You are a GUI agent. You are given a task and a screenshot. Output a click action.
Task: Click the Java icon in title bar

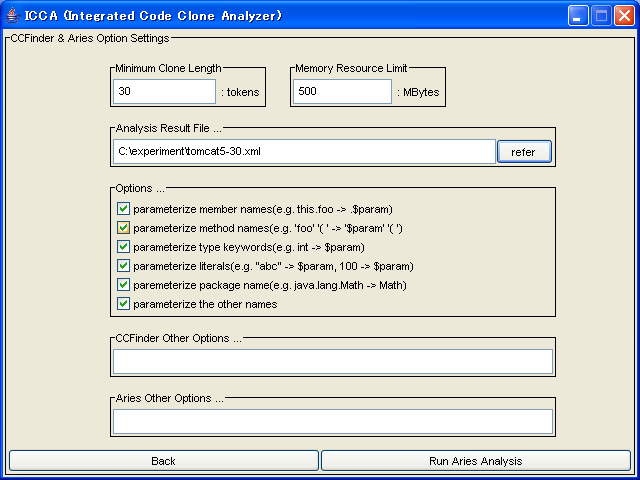click(x=12, y=15)
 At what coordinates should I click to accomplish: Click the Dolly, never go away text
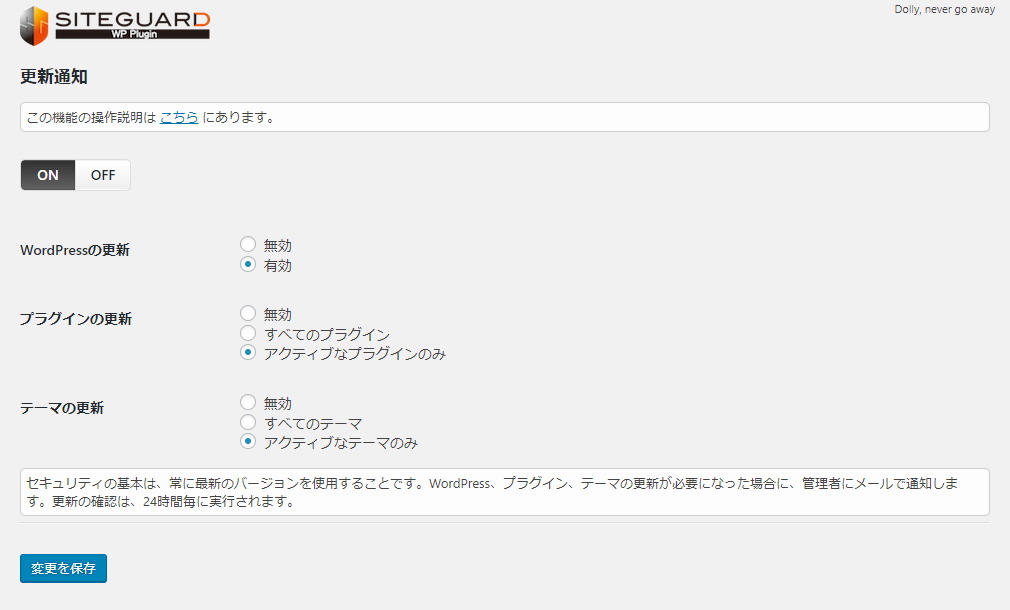coord(944,9)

# [YOUR INSTRUCTIONS]
Leaving the pictures aside, transcribe the entire listing exactly.

# [THE COMPLETED TASK]
You are a GUI agent. You are given a task and a screenshot. Output a click action.
Task: Click the Java icon in title bar

click(x=12, y=15)
 At what coordinates should I click to accomplish: Click the Dolly, never go away text
coord(944,9)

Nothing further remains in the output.